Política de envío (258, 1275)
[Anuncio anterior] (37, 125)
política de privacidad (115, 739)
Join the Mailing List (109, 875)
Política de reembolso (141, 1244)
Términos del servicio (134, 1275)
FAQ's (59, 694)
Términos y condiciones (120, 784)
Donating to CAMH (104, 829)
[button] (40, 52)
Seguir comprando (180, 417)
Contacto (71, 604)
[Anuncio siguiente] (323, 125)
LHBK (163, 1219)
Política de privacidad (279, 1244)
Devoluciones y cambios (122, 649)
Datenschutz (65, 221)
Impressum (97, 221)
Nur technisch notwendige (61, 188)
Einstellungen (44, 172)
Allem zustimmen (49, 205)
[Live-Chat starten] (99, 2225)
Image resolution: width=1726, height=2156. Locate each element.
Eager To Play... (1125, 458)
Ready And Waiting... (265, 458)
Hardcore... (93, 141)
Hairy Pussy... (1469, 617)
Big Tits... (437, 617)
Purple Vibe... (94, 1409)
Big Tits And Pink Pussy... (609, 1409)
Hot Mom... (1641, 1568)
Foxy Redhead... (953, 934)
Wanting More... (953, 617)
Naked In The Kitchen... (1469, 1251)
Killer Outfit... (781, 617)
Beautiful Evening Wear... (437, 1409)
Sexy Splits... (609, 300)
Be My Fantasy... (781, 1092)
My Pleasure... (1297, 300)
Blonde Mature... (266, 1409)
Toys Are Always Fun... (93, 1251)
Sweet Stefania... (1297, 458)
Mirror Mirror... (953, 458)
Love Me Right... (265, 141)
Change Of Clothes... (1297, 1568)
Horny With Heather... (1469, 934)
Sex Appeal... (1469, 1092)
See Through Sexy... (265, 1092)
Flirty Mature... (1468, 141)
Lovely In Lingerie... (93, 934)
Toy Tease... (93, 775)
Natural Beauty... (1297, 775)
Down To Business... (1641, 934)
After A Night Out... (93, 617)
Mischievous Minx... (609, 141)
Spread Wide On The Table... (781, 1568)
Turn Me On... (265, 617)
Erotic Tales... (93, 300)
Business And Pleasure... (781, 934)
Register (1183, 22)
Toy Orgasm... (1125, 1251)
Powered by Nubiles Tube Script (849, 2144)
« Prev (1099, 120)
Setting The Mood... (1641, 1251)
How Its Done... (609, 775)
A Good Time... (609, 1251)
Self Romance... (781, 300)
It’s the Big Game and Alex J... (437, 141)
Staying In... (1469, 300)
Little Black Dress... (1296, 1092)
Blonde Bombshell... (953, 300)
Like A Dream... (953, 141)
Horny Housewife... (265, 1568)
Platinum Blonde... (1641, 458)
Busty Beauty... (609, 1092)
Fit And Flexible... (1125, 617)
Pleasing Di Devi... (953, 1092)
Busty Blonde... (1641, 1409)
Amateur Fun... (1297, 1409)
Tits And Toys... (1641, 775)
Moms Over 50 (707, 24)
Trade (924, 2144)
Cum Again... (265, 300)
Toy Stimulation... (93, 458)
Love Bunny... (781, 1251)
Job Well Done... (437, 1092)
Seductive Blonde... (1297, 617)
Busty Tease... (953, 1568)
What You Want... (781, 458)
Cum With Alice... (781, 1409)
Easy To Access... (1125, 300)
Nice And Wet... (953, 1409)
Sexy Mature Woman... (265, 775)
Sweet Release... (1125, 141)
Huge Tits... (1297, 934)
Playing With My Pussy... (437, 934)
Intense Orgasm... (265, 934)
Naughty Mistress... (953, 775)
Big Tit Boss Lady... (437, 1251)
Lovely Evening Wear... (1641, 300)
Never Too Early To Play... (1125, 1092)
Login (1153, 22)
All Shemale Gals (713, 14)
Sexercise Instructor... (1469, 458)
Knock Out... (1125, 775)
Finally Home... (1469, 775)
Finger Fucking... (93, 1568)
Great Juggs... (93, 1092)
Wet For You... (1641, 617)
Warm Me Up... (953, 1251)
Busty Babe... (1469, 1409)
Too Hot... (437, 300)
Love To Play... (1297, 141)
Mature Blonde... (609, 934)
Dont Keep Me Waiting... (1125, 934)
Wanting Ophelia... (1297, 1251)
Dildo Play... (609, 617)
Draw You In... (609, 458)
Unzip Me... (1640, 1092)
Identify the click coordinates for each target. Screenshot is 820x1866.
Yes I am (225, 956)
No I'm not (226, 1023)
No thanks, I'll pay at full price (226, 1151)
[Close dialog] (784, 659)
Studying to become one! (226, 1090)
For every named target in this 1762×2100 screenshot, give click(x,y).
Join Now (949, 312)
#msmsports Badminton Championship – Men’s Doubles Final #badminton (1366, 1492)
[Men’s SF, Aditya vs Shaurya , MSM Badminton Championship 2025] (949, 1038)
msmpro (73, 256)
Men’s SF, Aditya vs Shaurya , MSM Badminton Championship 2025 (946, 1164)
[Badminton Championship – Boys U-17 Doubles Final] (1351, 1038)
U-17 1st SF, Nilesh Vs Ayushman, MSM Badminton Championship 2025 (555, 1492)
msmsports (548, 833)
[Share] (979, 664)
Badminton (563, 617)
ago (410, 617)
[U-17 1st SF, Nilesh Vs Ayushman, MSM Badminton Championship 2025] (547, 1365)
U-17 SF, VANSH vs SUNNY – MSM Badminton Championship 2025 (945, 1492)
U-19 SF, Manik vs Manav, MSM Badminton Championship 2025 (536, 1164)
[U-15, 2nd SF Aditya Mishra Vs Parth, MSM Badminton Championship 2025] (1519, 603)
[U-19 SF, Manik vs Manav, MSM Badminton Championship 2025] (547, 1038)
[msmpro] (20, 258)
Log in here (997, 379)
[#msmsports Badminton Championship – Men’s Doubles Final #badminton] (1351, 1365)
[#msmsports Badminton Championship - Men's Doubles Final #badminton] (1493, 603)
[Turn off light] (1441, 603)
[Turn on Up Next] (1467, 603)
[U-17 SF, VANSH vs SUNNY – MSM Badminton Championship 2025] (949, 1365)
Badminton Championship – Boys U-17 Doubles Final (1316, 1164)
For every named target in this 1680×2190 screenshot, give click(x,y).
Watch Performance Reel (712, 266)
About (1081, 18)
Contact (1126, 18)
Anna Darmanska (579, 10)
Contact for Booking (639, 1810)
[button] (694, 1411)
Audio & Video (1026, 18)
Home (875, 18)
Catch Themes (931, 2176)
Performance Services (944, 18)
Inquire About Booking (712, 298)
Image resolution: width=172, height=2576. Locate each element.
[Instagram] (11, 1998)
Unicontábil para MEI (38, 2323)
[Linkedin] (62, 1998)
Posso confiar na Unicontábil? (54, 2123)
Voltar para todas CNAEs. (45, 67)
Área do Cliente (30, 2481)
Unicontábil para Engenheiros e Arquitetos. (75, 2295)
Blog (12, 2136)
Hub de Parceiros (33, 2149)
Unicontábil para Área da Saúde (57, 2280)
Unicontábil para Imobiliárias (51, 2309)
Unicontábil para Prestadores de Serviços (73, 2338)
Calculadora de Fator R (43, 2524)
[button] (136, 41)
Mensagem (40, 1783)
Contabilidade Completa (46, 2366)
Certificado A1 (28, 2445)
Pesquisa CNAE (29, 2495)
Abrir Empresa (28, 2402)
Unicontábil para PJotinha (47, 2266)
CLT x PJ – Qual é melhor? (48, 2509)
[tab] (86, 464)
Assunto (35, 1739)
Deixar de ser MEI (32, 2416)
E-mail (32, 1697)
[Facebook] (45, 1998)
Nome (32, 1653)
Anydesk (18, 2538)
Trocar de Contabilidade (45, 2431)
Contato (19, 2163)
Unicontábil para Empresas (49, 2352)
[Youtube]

_ _ _

> What the exercise asks
Retype all of the entries precisely as they are.

> Task result
Política de envío (258, 1275)
[Anuncio anterior] (37, 125)
política de privacidad (115, 739)
Join the Mailing List (109, 875)
Política de reembolso (141, 1244)
Términos del servicio (134, 1275)
FAQ's (59, 694)
Términos y condiciones (120, 784)
Donating to CAMH (104, 829)
[button] (40, 52)
Seguir comprando (180, 417)
Contacto (71, 604)
[Anuncio siguiente] (323, 125)
LHBK (163, 1219)
Política de privacidad (279, 1244)
Devoluciones y cambios (122, 649)
Datenschutz (65, 221)
Impressum (97, 221)
Nur technisch notwendige (61, 188)
Einstellungen (44, 172)
Allem zustimmen (49, 205)
[Live-Chat starten] (99, 2225)
Image resolution: width=1726, height=2156. Locate each element.
Eager To Play... (1125, 458)
Ready And Waiting... (265, 458)
Hardcore... (93, 141)
Hairy Pussy... (1469, 617)
Big Tits... (437, 617)
Purple Vibe... (94, 1409)
Big Tits And Pink Pussy... (609, 1409)
Hot Mom... (1641, 1568)
Foxy Redhead... (953, 934)
Wanting More... (953, 617)
Naked In The Kitchen... (1469, 1251)
Killer Outfit... (781, 617)
Beautiful Evening Wear... (437, 1409)
Sexy Splits... (609, 300)
Be My Fantasy... (781, 1092)
My Pleasure... (1297, 300)
Blonde Mature... (266, 1409)
Toys Are Always Fun... (93, 1251)
Sweet Stefania... (1297, 458)
Mirror Mirror... (953, 458)
Love Me Right... (265, 141)
Change Of Clothes... (1297, 1568)
Horny With Heather... (1469, 934)
Sex Appeal... (1469, 1092)
See Through Sexy... (265, 1092)
Flirty Mature... (1468, 141)
Lovely In Lingerie... (93, 934)
Toy Tease... (93, 775)
Natural Beauty... (1297, 775)
Down To Business... (1641, 934)
After A Night Out... (93, 617)
Mischievous Minx... (609, 141)
Spread Wide On The Table... (781, 1568)
Turn Me On... (265, 617)
Erotic Tales... (93, 300)
Business And Pleasure... (781, 934)
Register (1183, 22)
Toy Orgasm... (1125, 1251)
Powered by Nubiles Tube Script (849, 2144)
« Prev (1099, 120)
Setting The Mood... (1641, 1251)
How Its Done... (609, 775)
A Good Time... (609, 1251)
Self Romance... (781, 300)
It’s the Big Game and Alex J... (437, 141)
Staying In... (1469, 300)
Little Black Dress... (1296, 1092)
Blonde Bombshell... (953, 300)
Like A Dream... (953, 141)
Horny Housewife... (265, 1568)
Platinum Blonde... (1641, 458)
Busty Beauty... (609, 1092)
Fit And Flexible... (1125, 617)
Pleasing Di Devi... (953, 1092)
Busty Blonde... (1641, 1409)
Amateur Fun... (1297, 1409)
Tits And Toys... (1641, 775)
Moms Over 50 (707, 24)
Trade (924, 2144)
Cum Again... (265, 300)
Toy Stimulation... (93, 458)
Love Bunny... (781, 1251)
Job Well Done... (437, 1092)
Seductive Blonde... (1297, 617)
Busty Tease... (953, 1568)
What You Want... (781, 458)
Cum With Alice... (781, 1409)
Easy To Access... (1125, 300)
Nice And Wet... (953, 1409)
Sexy Mature Woman... (265, 775)
Sweet Release... (1125, 141)
Huge Tits... (1297, 934)
Playing With My Pussy... (437, 934)
Intense Orgasm... (265, 934)
Naughty Mistress... (953, 775)
Big Tit Boss Lady... (437, 1251)
Lovely Evening Wear... (1641, 300)
Never Too Early To Play... (1125, 1092)
Login (1153, 22)
All Shemale Gals (713, 14)
Sexercise Instructor... (1469, 458)
Knock Out... (1125, 775)
Finally Home... (1469, 775)
Finger Fucking... (93, 1568)
Great Juggs... (93, 1092)
Wet For You... (1641, 617)
Warm Me Up... (953, 1251)
Busty Babe... (1469, 1409)
Too Hot... (437, 300)
Love To Play... (1297, 141)
Mature Blonde... (609, 934)
Dont Keep Me Waiting... (1125, 934)
Wanting Ophelia... (1297, 1251)
Dildo Play... (609, 617)
Draw You In... (609, 458)
Unzip Me... (1640, 1092)
Identify the click coordinates for each target. Screenshot is 820x1866.
Yes I am (225, 956)
No I'm not (226, 1023)
No thanks, I'll pay at full price (226, 1151)
[Close dialog] (784, 659)
Studying to become one! (226, 1090)
For every named target in this 1762×2100 screenshot, give click(x,y).
Join Now (949, 312)
#msmsports Badminton Championship – Men’s Doubles Final #badminton (1366, 1492)
[Men’s SF, Aditya vs Shaurya , MSM Badminton Championship 2025] (949, 1038)
msmpro (73, 256)
Men’s SF, Aditya vs Shaurya , MSM Badminton Championship 2025 (946, 1164)
[Badminton Championship – Boys U-17 Doubles Final] (1351, 1038)
U-17 1st SF, Nilesh Vs Ayushman, MSM Badminton Championship 2025 (555, 1492)
msmsports (548, 833)
[Share] (979, 664)
Badminton (563, 617)
ago (410, 617)
[U-17 1st SF, Nilesh Vs Ayushman, MSM Badminton Championship 2025] (547, 1365)
U-17 SF, VANSH vs SUNNY – MSM Badminton Championship 2025 (945, 1492)
U-19 SF, Manik vs Manav, MSM Badminton Championship 2025 (536, 1164)
[U-15, 2nd SF Aditya Mishra Vs Parth, MSM Badminton Championship 2025] (1519, 603)
[U-19 SF, Manik vs Manav, MSM Badminton Championship 2025] (547, 1038)
[msmpro] (20, 258)
Log in here (997, 379)
[#msmsports Badminton Championship – Men’s Doubles Final #badminton] (1351, 1365)
[#msmsports Badminton Championship - Men's Doubles Final #badminton] (1493, 603)
[Turn off light] (1441, 603)
[Turn on Up Next] (1467, 603)
[U-17 SF, VANSH vs SUNNY – MSM Badminton Championship 2025] (949, 1365)
Badminton Championship – Boys U-17 Doubles Final (1316, 1164)
For every named target in this 1680×2190 screenshot, give click(x,y).
Watch Performance Reel (712, 266)
About (1081, 18)
Contact (1126, 18)
Anna Darmanska (579, 10)
Contact for Booking (639, 1810)
[button] (694, 1411)
Audio & Video (1026, 18)
Home (875, 18)
Catch Themes (931, 2176)
Performance Services (944, 18)
Inquire About Booking (712, 298)
Image resolution: width=172, height=2576. Locate each element.
[Instagram] (11, 1998)
Unicontábil para MEI (38, 2323)
[Linkedin] (62, 1998)
Posso confiar na Unicontábil? (54, 2123)
Voltar para todas CNAEs. (45, 67)
Área do Cliente (30, 2481)
Unicontábil para Engenheiros e Arquitetos. (75, 2295)
Blog (12, 2136)
Hub de Parceiros (33, 2149)
Unicontábil para Área da Saúde (57, 2280)
Unicontábil para Imobiliárias (51, 2309)
Unicontábil para Prestadores de Serviços (73, 2338)
Calculadora de Fator R (43, 2524)
[button] (136, 41)
Mensagem (40, 1783)
Contabilidade Completa (46, 2366)
Certificado A1 (28, 2445)
Pesquisa CNAE (29, 2495)
Abrir Empresa (28, 2402)
Unicontábil para PJotinha (47, 2266)
CLT x PJ – Qual é melhor? (48, 2509)
[tab] (86, 464)
Assunto (35, 1739)
Deixar de ser MEI (32, 2416)
E-mail (32, 1697)
[Facebook] (45, 1998)
Nome (32, 1653)
Anydesk (18, 2538)
Trocar de Contabilidade (45, 2431)
Contato (19, 2163)
Unicontábil para Empresas (49, 2352)
[Youtube]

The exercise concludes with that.